Viajando pelo tempo e o espaço em um entrelaçamento de cenários fantásticos, personagens distorcidos, mulheres fatais, situações perigosas, crimes e máquinas extraordinárias, Nick Carter sai em uma jornada que revela o surrealismo em seu ponto alto, com o intuito de recuperar aquilo que Breton denominou de “o ouro do tempo”, o personagem central de suas histórias.
Inusitado e encantador, Nick Carter e André Breton: Uma Investigação Surrealista é um passeio eletrizante pelo coração do movimento artístico que redefiniu o século XX, conduzido por um dos maiores nomes dos quadrinhos franceses, David B. — autor do clássico e premiado Epiléptico.

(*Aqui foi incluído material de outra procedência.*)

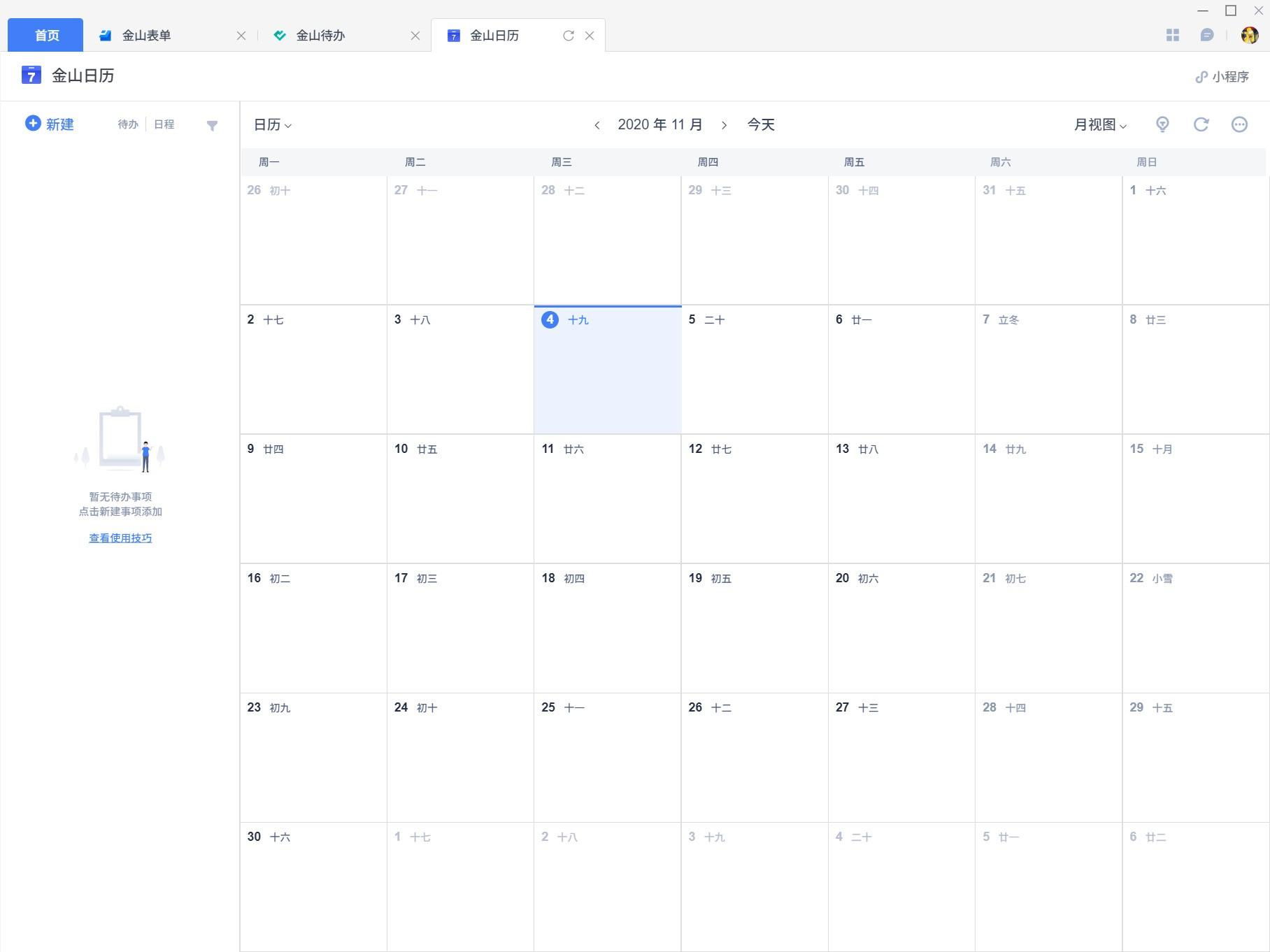Image resolution: width=1270 pixels, height=952 pixels.
Task: Click the filter funnel icon in sidebar
Action: pos(212,126)
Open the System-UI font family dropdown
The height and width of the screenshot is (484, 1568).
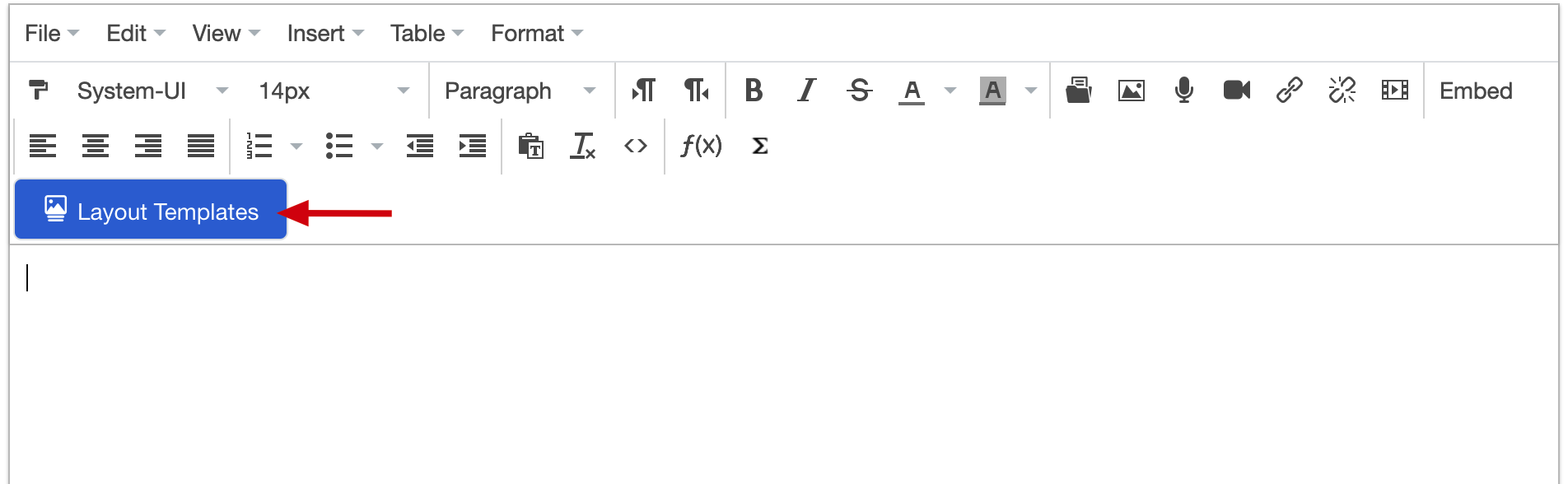coord(153,91)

Enquanto a investigação de Nick Carter apenas sugere a busca pelo maravilhoso, há muitas referências à vida de Breton e ao surrealismo, tanto no texto quanto nos incríveis painéis criados por David B., que os fãs do movimento artístico se deliciarão em descobrir. Leitura divertida e instrutiva, vamos passear nos sonhos de Robert Desnos, visitar Nadja em um hospício, nos deparar com vilões fictícios do universo de Carter, como o doutor Quartz, e saber da desavenças com Salvador Dalí e Gala, sua companheira e ex-esposa de Paul Éluard. Além disso, a investigação explora a relação com outros nomes incontornáveis do movimento, como Louis Aragon, René Crevel, George Bataille e René Magritte, sem falar em personagens que frequentavam a turma, como Leon Trotsky e Frida Kahlo.
Além de uma história do movimento surrealista vista pela lente onírica, Nick Carter e André Breton também é uma excelente reflexão sobre criação, inspiração, integridade artística e o destino das obras ao longo do tempo. Pois, conforme afirma o professor e pesquisador Marcelo Jacques de Moraes no posfácio exclusivo para esta edição, “o que faz o ouro do tempo, aquilo que Breton chamou um dia de ‘beleza convulsiva’, ou de ‘maravilhoso’, não é o que se pode vir a encontrar ao fim de uma procura, mas a intensidade e a energia vitais que se disseminam, e cujos rastros se materializam ? se ‘acumulam’ ? no contexto da própria procura”. Além deste complemento, a primorosa edição da DarkSide® Books, inclui um glossário escrito por Ameli Jannarelli, colagista e editora da 100/cabeças, responsável pelo resgate fundamental de edições surrealistas.
Uma exuberância visual, uma narrativa gráfica que desafia os limites do real e do imaginário, Nick Carter e André Breton apresenta aquilo que de melhor a arte sequencial consegue produzir, refletindo sobre o ato criativo e deixando no leitor uma vontade de seguir se debruçando por esse universo onírico e lúdico que o movimento surrealista produziu como poucos no século XX.